Я оглядываюсь: вижу [в Михайловском] на крыльце Пушкина, босиком, в одной рубашке, с поднятыми вверх руками. Не нужно говорить, что тогда во мне происходило. Выскакиваю из саней, беру его в охапку и тащу в комнату. <...> Смотрим друг на друга, целуемся, молчим! <...>
>
Не знаю, что делалось. Прибежавшая старуха застала нас в объятиях друг друга в том самом виде, как мы попали в дом: один – почти голый, другой – весь забросанный снегом. Наконец, пробила слеза (она и теперь, через тридцать три года, мешает писать в очках) – мы очнулись. Совестно стало перед этою женщиной, впрочем, она все поняла.

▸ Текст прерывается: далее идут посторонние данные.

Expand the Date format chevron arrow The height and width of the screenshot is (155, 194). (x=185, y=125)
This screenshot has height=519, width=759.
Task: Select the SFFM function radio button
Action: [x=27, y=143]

Не знаю, за кого приняла меня, только, ничего не спрашивая, бросилась обнимать. Я тотчас догадался, что это добрая его няня, столько раз им воспетая, – чуть не задушил ее в объятиях. <...>
>
После первых наших обниманий пришел и Алексей, который, в свою очередь, кинулся целовать Пушкина; он не только знал и любил поэта, но и читал наизусть многие из его стихов. <...>
>
Вообще Пушкин показался мне [в ссылке] несколько серьезнее прежнего, сохраняя, однако ж, ту же веселость; может быть, самое положение его произвело на меня это впечатление. Он, как дитя, был рад нашему свиданию, несколько раз повторял, что ему еще не верится, что мы вместе. Прежняя его живость во всем проявлялась, в каждом слове, в каждом воспоминании: им не было конца в неумолкаемой нашей болтовне.